Perfect take-off as Saltire Foundation scholars spread their wings at Edinburgh Airport
Ten future Scottish business leaders have just finished a successful take-off for their careers with a summer of intensive business tuition at Scotland’s busiest airport.
The ten interns at Edinburgh Airport were part of this year’s record cohort of 137 ambitious young people who have taken on the global challenge of the Saltire Foundation’s entrepreneurial Scholars programme.
The Saltire Foundation is the philanthropic arm of Entrepreneurial Scotland (ES) and the Saltire Scholars, representing 13 universities across Scotland, spent the summer working with 51 host companies around the world, two-thirds of them abroad and the rest in Scotland.
Edinburgh Airport’s Saltire Scholars, including Emily Graham and Frederick Alexander, pictured, spent their scholarship period learning the intricacies of running an international airport.
Along with the other Scholars, they attended a Saltire Scholars Return event in Glasgow where they were able to share their experiences with their contemporaries before they head back to their final year at university. This will be followed by a Saltire Foundation fundraising event today at The Gleneagles Hotel.
Emily, a fashion management student from Edinburgh who studies at Robert Gordon University in Aberdeen, has been working at the airport as a communications intern.
She said: “It has been a tremendously exciting summer. Edinburgh Airport handles more than 10 million passengers a year, with nearly 300 flights a day. It is a really complex and incredibly professionally-run organisation.”
Frederick Alexander, originally from the US but now living in Edinburgh, is an English Literature student at the University of Edinburgh, and was working at the airport as an HR intern.
He said: “It has been eye-opening to see at first hand the enormous range of processes and systems which keep the airport running at such capacity, as well as the management strategies which make it all work so smoothly and efficiently.”
Edinburgh Airport’s Chief Commercial Officer John Watson, who was at the airport’s new forecourt to bid the interns farewell, said: “We had 16 interns in total and the 10 Saltire Scholars who joined us over the summer have been a real asset, as well as a pleasure to work with.
“They have been willing and enthusiastic, good communicators, quick to learn and they have an instinctive understanding of business practice. If they are representative of the future, Scottish business leadership should be in good hands.”

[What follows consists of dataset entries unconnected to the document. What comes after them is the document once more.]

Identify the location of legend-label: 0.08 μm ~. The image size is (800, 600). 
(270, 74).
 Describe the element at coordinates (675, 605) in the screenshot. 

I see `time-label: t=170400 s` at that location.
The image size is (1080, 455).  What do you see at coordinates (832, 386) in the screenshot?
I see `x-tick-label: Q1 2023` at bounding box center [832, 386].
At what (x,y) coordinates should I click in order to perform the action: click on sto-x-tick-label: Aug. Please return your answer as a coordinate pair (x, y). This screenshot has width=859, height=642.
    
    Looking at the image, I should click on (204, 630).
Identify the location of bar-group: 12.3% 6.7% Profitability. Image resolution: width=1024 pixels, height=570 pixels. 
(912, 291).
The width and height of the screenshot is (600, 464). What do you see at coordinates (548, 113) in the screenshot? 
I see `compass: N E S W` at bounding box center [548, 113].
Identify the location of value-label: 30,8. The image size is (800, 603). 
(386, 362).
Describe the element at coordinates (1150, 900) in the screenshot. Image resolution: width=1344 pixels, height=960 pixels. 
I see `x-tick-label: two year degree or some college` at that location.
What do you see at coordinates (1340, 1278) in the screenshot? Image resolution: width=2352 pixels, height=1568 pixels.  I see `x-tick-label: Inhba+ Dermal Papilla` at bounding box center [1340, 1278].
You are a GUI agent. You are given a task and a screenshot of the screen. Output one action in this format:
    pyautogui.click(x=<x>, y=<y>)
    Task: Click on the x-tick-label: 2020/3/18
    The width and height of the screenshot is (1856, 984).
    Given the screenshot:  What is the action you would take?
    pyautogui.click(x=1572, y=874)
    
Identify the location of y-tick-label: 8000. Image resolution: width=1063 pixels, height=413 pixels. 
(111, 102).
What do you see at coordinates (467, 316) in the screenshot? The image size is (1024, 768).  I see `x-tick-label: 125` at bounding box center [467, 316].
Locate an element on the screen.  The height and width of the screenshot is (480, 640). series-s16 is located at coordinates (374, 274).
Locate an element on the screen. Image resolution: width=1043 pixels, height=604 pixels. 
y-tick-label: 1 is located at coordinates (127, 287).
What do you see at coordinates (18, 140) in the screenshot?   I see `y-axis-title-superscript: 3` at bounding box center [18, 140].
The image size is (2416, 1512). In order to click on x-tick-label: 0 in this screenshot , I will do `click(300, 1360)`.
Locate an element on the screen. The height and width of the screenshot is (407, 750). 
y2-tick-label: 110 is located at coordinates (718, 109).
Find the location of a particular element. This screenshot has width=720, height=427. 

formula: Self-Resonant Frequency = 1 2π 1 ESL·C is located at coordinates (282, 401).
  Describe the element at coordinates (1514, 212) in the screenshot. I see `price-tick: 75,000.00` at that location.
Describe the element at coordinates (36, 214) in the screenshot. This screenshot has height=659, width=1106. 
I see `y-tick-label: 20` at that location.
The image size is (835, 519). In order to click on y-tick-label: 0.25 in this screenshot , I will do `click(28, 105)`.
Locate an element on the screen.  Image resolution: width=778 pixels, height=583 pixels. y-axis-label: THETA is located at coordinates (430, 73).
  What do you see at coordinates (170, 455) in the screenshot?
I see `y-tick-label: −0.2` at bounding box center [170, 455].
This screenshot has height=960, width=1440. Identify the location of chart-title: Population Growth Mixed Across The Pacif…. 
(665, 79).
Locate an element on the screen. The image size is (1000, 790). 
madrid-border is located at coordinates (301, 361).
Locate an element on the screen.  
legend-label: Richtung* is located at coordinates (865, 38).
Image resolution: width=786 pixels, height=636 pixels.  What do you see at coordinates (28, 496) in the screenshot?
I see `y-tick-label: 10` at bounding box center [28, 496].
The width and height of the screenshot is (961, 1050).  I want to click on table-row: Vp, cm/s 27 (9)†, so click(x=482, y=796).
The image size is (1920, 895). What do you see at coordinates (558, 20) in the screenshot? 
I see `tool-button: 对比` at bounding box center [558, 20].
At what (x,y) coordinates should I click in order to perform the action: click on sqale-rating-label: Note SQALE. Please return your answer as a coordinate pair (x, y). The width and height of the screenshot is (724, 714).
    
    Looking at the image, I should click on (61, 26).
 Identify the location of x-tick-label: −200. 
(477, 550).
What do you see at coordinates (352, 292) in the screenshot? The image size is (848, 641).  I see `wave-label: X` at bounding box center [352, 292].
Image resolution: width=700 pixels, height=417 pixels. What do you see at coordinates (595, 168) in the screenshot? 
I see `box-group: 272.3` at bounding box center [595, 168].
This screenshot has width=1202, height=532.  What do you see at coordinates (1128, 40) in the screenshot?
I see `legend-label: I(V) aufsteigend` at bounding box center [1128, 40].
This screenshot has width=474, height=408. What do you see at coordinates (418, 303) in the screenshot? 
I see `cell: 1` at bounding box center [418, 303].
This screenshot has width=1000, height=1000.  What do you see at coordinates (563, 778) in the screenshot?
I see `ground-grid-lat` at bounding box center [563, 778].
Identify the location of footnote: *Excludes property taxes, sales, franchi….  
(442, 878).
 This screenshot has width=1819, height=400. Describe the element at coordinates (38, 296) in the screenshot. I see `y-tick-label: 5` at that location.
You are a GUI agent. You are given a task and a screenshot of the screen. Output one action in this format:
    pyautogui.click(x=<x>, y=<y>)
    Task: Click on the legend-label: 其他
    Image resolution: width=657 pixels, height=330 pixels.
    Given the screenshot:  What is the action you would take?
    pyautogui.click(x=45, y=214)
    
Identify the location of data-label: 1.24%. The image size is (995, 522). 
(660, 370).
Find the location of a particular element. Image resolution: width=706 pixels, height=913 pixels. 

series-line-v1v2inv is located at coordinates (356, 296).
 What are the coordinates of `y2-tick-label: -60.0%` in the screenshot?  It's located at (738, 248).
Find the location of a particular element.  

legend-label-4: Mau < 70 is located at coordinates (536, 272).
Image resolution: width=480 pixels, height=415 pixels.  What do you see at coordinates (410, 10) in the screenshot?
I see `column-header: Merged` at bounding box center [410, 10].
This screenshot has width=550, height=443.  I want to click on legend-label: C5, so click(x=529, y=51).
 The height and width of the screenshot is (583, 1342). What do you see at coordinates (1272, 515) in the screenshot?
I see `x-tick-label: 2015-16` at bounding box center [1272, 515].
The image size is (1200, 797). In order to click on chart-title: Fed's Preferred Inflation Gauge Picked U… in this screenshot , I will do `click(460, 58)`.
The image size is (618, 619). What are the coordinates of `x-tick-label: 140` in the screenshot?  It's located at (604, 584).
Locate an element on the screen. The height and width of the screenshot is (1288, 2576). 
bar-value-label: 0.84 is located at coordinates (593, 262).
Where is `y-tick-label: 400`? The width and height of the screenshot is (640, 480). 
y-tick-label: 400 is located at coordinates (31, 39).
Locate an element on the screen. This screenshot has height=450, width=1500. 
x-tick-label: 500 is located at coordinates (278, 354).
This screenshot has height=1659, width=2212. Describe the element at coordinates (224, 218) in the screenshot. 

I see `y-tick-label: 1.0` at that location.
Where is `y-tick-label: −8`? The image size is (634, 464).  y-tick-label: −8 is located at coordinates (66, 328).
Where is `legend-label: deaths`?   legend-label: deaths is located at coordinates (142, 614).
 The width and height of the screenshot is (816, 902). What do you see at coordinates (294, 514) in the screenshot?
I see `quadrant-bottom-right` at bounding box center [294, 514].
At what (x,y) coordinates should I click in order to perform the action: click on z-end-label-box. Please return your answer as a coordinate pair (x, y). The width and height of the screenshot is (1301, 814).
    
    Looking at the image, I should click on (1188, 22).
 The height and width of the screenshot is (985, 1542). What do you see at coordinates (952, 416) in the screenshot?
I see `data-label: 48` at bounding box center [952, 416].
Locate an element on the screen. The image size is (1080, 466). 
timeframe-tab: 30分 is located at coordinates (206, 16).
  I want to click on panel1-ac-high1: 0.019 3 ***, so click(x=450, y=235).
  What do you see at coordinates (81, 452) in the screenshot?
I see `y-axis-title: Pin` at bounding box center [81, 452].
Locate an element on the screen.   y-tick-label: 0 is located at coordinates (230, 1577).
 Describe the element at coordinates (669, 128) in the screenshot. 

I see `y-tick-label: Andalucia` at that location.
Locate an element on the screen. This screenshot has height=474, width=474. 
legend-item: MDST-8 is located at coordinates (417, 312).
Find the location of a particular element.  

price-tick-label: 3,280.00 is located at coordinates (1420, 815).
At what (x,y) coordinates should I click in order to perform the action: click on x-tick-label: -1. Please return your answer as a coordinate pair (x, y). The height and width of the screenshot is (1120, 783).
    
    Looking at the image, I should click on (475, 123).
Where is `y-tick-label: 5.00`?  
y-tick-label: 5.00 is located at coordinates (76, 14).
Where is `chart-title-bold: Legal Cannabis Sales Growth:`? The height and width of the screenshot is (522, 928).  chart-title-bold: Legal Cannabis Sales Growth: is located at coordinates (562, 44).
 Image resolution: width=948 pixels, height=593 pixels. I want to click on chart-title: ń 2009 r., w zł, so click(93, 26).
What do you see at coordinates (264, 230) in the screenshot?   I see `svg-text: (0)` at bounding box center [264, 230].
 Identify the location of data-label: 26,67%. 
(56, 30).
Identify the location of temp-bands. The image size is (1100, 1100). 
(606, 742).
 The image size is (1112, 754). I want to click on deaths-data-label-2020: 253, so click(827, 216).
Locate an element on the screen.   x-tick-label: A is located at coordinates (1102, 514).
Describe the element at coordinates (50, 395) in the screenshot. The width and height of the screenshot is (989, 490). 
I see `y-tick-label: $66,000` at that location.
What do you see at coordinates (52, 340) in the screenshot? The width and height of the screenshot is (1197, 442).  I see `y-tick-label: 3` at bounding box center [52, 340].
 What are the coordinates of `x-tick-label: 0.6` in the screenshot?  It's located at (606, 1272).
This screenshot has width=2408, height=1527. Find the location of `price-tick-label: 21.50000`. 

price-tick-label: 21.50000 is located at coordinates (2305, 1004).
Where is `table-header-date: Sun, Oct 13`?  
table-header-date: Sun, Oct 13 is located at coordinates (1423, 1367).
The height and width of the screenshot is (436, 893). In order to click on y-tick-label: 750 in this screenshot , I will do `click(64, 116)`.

It is the first time that the Scholarship programme has taken place under the umbrella of ES.
Sandy Kennedy, chief executive of the Saltire Foundation, said: “Entrepreneurial Scotland is committed to inspiring, developing and connecting current and future high impact leaders worldwide, to ignite economic growth in Scotland, and the Saltire Foundation’s mission is to find, fuel and spark future leaders.”
The prestigious Scholarship opens the door of the world’s leading companies to some of Scotland’s most talented students and provides them with an unparalleled chance to engage with global thought leaders and entrepreneurs.